| ABOUT THIS EXERCISE |
Please restate, word for word, the lines below that begin at the one with "Instruction: Click the like count 3994" and end at the one with "Task: Collapse the". Leave out all other lines.

| RECORD EXTRACTS |
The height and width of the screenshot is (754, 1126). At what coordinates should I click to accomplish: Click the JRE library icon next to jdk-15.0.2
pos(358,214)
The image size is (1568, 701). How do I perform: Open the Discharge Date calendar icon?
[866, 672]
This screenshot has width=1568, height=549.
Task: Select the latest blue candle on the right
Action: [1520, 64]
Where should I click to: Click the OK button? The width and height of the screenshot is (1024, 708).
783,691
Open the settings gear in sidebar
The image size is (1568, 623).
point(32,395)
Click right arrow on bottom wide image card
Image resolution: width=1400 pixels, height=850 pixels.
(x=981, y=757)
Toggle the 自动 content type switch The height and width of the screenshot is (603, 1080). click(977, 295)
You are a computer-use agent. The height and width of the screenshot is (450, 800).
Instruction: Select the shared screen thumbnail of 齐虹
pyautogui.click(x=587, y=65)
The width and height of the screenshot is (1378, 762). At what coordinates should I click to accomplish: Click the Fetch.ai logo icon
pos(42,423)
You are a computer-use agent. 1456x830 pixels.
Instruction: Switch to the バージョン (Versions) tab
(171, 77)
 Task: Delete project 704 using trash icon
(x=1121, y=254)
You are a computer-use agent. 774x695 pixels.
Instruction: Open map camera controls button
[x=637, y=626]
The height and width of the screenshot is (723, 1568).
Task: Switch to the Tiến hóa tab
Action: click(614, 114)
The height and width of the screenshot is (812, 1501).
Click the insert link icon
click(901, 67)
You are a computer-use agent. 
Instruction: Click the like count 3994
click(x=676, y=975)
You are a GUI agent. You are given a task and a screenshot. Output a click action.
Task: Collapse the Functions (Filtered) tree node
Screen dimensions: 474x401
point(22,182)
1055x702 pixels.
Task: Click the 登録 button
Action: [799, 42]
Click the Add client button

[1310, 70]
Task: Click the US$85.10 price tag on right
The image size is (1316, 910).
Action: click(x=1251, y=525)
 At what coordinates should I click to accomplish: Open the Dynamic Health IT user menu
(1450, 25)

| RESPONSE |
Instruction: Click the like count 3994
click(x=676, y=975)
You are a GUI agent. You are given a task and a screenshot. Output a click action.
Task: Collapse the Functions (Filtered) tree node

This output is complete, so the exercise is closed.